The genotype-to-phenotype relationship has significant societal and economic implications across scientific fields and areas of industry, including but not limited to medicine, agriculture, biotechnology and ecology. An enhanced understanding of this relationship holds the potential for improved food crop yields, better prediction of human disease risk and new drug therapies. Through these investments, NSF aims to provide the scientific community with new tools and resources for future discoveries. The awards were made through NSF's Established Program to Stimulate Competitive Research (EPSCoR) as part of its Research Infrastructure Improvement (RII) Track-2 investment strategy.
"Over the past several decades, scientists and engineers have made massive strides in decoding, amassing and storing genomic data," said Denise Barnes, Head of NSF's Established Program to Stimulate Competitive Research (EPSCoR) Program. "But understanding how genomics influence phenotype remains one of the more profound challenges in science. These awards lay the groundwork for closing some of the biggest gaps in biological knowledge and developing interdisciplinary teams needed to address the challenges."
Among the awards made was "In the Genomic logic underlying adaptive morphological divergence," by Riccardo Papa of the University of Puerto Rico, Rio Piedras (UPRRP).
Understanding the genotype-phenotype relationship is an important goal for evolutionary biology, but it remains a challenge due to the complexity of interpreting the connections between networks of interacting genes and evolutionary development mechanisms.

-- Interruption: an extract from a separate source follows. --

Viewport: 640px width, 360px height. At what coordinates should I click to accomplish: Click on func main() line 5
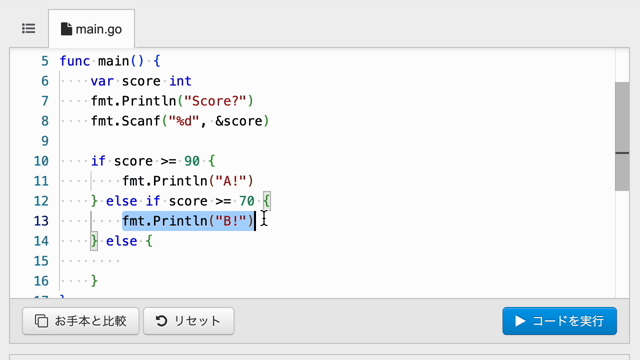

Papa's project builds on the complementary expertise of the UPRRP and Mississippi State University and uses butterfly wing color patterns as a mechanism to study genotype-phenotype relationships in Heliconius butterflies. Disentangling these relationships will provide a major advance in understanding how morphological diversity develops and ultimately originates, which would inform research into other organisms.
[Research supported by NSF grant OIA 1736026.]
To learn more, see the NSF News Release NSF EPSCoR awards new projects to help understand connections between genes and organisms' characteristics. Date image taken: 2012-2013; date originally posted to NSF Multimedia Gallery: Dec. 12, 2017)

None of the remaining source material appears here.